*** Opening of SOURCE RECORDS ***
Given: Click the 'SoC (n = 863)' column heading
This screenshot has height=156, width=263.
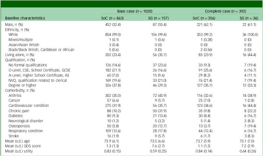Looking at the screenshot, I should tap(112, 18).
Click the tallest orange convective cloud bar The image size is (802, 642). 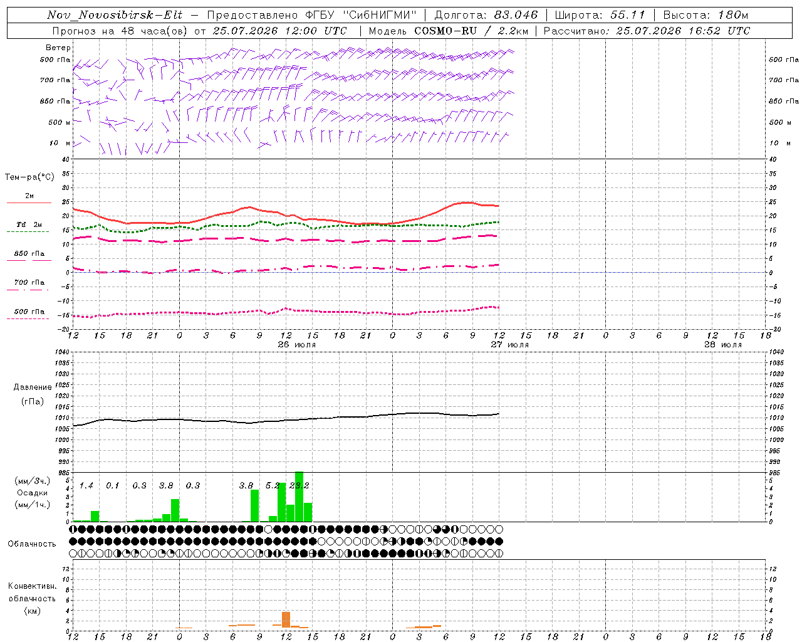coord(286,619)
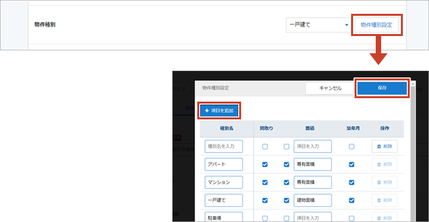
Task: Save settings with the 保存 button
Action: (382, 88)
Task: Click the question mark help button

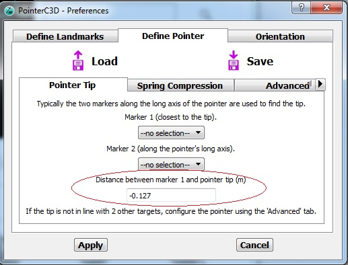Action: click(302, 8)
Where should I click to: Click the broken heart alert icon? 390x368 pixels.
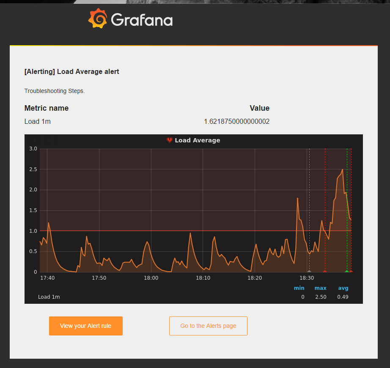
*** Close of SOURCE RECORDS ***
TASK BRIEF: Return exactly the lines starting at the line with "Task: Click the question mark help button" and ending at the last line of the listing, both ends included; pictures are to be left out.

SOLUTION BELOW:
Task: Click the question mark help button

Action: click(302, 8)
Where should I click to: Click the broken heart alert icon? 390x368 pixels.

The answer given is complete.